THE world is watching as votes are being counted in the United States, with incumbent President Donald Trump of the Republican party hanging on for dear life because the challenger, Joe Biden of the Democrats, is leading. The latest tally is that Biden leads with 264 votes against Trump’s 214. The electoral votes tally needed to be elected president is 270. The official announcement on the final results of the elections may have to wait for a few more hours, or possibly even days, because of the deluge of mail-in ballots that need to be counted.
Even if we have 2 to 3 million Filipinos and Filipino immigrants in the US, whoever will win in the current presidential elections will have little bearing on the Philippines, as US foreign policy about PH and Southeast Asia had been stable.
President Duterte had been heard before as endorsing another Trump administration, perhaps because he sees several similarities in his own position on issues and Trump’s, such as about the Paris Climate Change Agreement. In the run-up to the elections, however, Duterte had been quiet.
‘…perennial critics of President Duterte in the Philippines like to equate the expected electoral ouster of Trump to their dream of ousting Duterte from office, and they are now all over social media touting this message.’

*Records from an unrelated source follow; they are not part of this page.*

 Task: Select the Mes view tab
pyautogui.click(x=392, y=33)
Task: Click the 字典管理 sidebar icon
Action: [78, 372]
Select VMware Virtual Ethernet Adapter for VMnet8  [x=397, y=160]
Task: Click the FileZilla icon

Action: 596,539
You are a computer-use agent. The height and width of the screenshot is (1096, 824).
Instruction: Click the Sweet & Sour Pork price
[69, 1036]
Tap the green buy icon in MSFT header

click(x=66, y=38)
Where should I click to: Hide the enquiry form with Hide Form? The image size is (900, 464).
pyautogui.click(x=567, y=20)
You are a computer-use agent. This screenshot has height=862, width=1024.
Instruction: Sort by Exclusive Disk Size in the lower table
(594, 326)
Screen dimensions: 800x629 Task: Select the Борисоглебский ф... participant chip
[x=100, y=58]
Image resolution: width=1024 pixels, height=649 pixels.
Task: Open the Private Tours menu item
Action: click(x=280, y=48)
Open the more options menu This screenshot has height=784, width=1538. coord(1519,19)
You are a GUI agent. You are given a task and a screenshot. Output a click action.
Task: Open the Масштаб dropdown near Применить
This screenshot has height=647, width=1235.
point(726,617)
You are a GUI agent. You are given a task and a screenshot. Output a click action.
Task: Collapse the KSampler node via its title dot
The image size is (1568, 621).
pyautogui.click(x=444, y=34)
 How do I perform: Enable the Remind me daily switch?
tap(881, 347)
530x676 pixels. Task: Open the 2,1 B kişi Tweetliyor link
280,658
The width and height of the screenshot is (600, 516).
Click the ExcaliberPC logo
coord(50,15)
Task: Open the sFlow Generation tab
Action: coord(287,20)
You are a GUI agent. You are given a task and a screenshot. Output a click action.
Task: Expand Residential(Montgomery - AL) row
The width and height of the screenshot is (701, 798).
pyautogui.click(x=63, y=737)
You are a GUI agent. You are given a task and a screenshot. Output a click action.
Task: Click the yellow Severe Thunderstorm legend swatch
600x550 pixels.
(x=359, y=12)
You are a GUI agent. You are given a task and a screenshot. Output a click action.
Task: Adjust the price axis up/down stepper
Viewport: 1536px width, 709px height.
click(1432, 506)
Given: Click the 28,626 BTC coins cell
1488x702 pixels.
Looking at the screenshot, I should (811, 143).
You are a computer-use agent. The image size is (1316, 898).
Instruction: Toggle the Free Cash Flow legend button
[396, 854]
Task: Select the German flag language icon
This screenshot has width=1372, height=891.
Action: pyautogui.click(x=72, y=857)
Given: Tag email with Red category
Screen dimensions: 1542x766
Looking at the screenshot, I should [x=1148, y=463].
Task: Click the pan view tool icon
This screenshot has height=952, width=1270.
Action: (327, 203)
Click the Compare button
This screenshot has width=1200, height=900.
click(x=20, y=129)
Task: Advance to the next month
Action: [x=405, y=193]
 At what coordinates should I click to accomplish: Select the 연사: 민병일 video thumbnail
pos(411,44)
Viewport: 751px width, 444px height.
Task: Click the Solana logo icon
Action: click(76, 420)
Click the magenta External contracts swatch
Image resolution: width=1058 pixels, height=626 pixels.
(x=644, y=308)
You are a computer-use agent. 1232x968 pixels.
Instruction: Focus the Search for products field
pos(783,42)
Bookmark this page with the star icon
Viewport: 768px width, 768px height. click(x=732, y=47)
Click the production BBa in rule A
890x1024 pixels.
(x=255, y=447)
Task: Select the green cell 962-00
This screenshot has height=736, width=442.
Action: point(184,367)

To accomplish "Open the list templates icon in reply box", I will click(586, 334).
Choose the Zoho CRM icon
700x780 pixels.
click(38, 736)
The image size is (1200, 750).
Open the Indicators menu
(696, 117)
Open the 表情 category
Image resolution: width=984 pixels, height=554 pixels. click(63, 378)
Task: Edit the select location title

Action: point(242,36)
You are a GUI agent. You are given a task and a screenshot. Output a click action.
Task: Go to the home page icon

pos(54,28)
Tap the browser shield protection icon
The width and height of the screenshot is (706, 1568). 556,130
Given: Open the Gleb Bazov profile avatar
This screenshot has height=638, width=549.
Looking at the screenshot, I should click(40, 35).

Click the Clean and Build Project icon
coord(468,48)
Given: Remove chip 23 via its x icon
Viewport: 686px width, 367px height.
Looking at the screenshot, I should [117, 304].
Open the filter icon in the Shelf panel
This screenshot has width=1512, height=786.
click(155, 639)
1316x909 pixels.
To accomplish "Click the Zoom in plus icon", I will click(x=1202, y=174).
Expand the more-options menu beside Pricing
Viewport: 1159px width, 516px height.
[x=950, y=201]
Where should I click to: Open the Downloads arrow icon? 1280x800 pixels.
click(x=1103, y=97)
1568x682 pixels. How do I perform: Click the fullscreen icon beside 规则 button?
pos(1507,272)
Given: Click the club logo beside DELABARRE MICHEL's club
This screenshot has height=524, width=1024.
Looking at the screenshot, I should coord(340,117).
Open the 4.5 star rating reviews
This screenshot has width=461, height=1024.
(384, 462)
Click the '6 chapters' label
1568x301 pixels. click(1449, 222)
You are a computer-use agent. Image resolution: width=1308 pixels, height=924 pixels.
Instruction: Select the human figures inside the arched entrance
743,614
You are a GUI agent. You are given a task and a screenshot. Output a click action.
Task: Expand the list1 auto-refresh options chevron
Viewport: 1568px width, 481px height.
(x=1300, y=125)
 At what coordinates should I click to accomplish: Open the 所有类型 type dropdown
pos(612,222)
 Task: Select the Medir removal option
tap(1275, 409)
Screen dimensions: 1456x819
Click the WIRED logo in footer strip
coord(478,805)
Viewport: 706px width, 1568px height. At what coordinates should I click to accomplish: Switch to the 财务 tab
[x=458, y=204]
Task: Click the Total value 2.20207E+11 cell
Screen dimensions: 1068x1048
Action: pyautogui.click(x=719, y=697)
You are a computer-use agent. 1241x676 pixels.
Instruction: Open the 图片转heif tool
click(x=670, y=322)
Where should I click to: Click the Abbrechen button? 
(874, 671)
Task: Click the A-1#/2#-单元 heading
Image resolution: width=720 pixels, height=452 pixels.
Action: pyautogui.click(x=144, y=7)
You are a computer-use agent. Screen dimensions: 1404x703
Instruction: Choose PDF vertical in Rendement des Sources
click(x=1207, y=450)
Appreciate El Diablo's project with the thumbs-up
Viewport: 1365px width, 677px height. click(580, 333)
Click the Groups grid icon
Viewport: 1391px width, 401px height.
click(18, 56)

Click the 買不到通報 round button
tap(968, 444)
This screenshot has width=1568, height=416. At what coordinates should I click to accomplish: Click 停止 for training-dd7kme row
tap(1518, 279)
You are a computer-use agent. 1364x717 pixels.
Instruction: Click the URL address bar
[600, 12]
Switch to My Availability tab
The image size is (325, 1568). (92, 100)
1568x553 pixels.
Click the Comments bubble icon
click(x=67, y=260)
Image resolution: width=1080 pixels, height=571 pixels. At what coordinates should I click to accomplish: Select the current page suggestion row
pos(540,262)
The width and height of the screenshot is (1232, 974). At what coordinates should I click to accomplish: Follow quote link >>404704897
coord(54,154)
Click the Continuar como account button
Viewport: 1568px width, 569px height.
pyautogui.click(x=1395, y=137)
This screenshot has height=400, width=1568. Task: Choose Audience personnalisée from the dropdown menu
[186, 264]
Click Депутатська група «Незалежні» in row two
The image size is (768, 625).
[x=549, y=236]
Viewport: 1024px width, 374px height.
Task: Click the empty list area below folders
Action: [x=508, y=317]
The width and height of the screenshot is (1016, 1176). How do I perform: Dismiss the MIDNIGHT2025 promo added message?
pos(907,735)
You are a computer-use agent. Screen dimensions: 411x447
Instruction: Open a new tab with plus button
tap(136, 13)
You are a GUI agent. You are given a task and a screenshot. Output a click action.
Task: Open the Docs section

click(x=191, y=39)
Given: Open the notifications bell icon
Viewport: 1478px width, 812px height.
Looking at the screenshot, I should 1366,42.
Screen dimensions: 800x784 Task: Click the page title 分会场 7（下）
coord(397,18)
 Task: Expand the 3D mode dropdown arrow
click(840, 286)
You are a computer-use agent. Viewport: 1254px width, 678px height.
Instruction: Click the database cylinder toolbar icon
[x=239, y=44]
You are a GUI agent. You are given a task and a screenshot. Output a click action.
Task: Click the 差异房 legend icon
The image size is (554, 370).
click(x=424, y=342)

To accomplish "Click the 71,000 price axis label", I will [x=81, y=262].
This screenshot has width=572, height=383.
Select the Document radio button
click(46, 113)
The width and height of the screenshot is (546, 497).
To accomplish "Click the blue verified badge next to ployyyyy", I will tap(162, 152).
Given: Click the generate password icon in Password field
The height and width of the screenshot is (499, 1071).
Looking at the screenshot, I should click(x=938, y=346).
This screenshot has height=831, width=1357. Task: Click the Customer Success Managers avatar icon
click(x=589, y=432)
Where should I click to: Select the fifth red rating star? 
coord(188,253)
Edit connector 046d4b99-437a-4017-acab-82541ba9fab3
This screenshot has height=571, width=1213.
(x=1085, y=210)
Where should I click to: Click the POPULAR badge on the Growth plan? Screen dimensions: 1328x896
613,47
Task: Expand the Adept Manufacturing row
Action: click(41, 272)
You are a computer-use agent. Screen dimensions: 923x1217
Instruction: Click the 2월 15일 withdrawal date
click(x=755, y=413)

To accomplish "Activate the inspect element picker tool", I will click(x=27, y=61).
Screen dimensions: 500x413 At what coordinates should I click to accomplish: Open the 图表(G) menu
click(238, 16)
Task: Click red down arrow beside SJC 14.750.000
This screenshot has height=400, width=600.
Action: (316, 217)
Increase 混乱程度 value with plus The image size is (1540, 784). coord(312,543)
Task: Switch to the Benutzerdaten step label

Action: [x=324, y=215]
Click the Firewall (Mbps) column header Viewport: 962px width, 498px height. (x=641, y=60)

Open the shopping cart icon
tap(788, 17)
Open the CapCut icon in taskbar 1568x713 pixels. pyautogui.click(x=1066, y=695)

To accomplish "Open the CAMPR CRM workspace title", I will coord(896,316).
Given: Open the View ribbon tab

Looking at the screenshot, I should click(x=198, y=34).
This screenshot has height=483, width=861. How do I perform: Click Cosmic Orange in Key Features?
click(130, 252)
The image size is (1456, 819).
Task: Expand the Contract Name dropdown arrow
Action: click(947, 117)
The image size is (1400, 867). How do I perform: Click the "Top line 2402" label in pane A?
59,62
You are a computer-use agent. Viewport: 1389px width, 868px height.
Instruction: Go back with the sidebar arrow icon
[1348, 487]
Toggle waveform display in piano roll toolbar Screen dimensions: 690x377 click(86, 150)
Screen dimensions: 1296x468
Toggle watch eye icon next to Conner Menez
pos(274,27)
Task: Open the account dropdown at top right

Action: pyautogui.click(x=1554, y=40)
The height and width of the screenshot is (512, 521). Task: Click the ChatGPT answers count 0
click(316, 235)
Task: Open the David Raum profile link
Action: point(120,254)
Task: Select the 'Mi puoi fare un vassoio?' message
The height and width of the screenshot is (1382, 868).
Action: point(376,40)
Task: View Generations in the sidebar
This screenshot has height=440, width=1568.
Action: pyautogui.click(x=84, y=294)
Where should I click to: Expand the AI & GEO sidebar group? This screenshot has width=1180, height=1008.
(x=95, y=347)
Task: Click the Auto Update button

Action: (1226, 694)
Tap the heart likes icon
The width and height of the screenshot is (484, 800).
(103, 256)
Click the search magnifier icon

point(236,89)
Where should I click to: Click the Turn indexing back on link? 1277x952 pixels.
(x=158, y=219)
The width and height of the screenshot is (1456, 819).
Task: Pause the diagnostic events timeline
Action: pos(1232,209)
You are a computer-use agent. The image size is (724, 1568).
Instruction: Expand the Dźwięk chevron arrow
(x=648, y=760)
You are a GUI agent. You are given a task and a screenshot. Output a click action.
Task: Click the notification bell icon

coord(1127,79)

One of the issues that weigh heavily on the US foreign policy index is its China policy, and on this one particular item, the Philippines necessarily is attached. In recent months, President Trump had been combative with China, imposing stringent tariffs on imports from China, which badly hurt American businessmen and consumers more than it did the Chinese. US manufacturers who lost revenues and American workers who lost their jobs in the process resented their President’s unpopular trade war, the reason perhaps Biden is leading the race.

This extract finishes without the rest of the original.